I propose (and this is certainly not just for my own benefit), that there should be a stickied thread in each of the book-fora, in which people should be able to post in and ask for specific quotes that they cannot find, which others know. Especially for HoME. Also, perhaps everyone could take a look at a lot of the arguments in all fora and discover the most 'used' quotes in arguments, and add them to 'The Quotation Dictionary' in its rightful place (the fora matching the book in which the quote came from). And to get even a more difficult, arrange them alphabetically under the theme in which they describe. Acknowledged, it will be extremely hard to do so, but imagine the rewards from such a notion. There would be many more arguments, as people would be able to find quotes easier. Of course, people don't actually have to post the quote themselves, just give references to the chapter and page number of the book. Also, as there are different additions, perhaps we could compile our resources and discover conflicting page references in different copies. That way, it would extremely easy for all involved to find. And, if that person (who is looking for a quote), cannot find it, then perhaps someone (out of their good graces) would post the quote that they are looking for in its entirety.

Just an idea. 

Cheers,

Úlairi.


----------



## Confusticated (Dec 31, 2003)

I imagine something like that would be more trouble and work that in it would be worth and that the best thing to come from it would be the enjoyment in compiling quotes. Of course if people start posting here saying they would like it, then it'd probably be good to try it.
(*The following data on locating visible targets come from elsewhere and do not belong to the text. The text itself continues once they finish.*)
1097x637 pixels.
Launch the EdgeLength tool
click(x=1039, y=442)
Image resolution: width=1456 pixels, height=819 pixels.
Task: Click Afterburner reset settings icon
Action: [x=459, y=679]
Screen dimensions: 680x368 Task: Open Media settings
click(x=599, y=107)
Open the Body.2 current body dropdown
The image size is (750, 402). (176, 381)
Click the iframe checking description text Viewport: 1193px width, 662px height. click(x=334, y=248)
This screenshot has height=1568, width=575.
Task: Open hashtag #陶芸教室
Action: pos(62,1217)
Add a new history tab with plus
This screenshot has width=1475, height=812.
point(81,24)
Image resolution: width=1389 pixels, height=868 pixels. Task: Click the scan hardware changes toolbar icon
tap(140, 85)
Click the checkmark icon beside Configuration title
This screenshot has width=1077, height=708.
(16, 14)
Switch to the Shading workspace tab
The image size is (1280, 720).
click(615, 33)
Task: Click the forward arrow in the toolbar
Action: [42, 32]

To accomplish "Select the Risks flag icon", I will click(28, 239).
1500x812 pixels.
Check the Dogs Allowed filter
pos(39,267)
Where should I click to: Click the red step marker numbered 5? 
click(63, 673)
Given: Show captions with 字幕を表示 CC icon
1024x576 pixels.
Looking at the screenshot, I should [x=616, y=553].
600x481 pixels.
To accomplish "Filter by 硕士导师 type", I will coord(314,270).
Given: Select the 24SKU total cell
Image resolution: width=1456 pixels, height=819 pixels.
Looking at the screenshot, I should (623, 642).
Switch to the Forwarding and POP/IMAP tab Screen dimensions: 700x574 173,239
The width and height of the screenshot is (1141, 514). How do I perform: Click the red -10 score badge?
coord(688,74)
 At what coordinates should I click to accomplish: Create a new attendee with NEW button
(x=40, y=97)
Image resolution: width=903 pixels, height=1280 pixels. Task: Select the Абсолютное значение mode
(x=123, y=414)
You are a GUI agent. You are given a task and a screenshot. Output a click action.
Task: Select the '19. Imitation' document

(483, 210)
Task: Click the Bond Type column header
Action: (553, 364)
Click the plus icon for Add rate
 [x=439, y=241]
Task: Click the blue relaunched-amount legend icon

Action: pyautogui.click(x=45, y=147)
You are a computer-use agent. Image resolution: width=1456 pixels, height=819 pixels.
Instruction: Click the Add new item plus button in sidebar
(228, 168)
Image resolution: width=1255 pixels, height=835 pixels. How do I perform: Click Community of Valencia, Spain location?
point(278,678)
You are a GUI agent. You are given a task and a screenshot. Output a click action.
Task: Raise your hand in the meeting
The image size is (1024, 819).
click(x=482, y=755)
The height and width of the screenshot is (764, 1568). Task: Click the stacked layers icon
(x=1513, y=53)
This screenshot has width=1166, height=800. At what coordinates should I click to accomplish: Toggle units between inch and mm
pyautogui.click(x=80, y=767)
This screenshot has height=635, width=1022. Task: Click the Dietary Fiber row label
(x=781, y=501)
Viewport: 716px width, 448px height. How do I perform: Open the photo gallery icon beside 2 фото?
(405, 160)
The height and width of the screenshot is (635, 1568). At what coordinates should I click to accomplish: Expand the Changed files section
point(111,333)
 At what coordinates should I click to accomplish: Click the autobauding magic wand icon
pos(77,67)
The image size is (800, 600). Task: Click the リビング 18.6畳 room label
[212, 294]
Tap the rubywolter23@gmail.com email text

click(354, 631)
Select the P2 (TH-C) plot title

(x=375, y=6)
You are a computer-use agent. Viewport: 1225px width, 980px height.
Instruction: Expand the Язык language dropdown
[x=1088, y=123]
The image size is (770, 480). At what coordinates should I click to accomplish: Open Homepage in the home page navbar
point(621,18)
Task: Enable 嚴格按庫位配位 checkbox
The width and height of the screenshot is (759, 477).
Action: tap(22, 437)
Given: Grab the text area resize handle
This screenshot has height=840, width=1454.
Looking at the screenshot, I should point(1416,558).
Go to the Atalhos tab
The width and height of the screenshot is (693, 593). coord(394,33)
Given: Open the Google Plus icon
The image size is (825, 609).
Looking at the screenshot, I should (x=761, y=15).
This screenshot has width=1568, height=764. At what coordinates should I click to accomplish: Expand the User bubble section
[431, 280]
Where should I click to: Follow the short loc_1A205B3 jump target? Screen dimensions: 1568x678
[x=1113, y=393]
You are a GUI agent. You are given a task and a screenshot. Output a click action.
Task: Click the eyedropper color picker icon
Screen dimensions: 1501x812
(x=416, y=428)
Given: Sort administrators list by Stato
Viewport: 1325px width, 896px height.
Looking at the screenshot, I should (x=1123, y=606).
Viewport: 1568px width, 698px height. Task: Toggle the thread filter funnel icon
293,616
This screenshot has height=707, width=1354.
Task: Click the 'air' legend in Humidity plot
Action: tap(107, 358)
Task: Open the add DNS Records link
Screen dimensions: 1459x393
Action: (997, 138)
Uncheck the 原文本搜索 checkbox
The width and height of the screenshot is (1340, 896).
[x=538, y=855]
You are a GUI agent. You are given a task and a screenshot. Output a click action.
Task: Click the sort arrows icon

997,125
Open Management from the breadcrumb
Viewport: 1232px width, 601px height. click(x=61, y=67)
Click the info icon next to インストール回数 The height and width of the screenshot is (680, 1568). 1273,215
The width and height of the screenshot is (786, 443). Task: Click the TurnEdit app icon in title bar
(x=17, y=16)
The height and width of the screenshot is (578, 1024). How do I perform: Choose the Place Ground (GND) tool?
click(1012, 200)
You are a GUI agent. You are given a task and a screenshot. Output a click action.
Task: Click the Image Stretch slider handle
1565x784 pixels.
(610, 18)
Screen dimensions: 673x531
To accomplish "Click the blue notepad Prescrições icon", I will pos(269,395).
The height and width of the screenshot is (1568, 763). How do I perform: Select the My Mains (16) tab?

But I do like the idea of having a thread where people just request page numbers to quotes that can not find or ask "Where can I find more information about...".. actually I suggested this for the Guild of Outcasts and it was only used twice... so I'm not sure how much use it would serve in another forum.

I'm just doubt there would be much demand for this kind of thing.

I think most people probably just ask one of their buddies when they can't remember where to find the information they remember reading, or just start a thread if they want more information on something.


----------



## Lantarion (Dec 31, 2003)

That would be a lot of work.. Not just compiling the notes, but organizing them properly. I agree with Nóm that it might not be worth all the toil.

And finding quotes is a part of the learning of Tolkien's works; as you become more familiar with them you will get better and better, more and more precise notions of where to find quotes or mentions of a name, a person, an item or anything. Also (although this does not always work in many situations) all the books have an index, which does help in many cases.

Not a bad idea, but it leans toward the same kind of dilemma that the 'Links'-threads, and simply providing links to previous discussions of a subject, posed: turning TTF slowly into a data-bank. (A bit dramatic maybe, but essentially that would be the case)


----------



## Úlairi (Dec 31, 2003)

Perhaps, of course, I like to find my own quotes also, as much as any other person here. I just thought it may be beneficial to some members, who want to make an interesting thread, but can't remember the references they need. By the time they have found those references, the idea has already been discussed, or you've simply forgotten the argument!  Ah well, I don't mind, and of course, I acknowledge the workload involved. Just a suggestion.


----------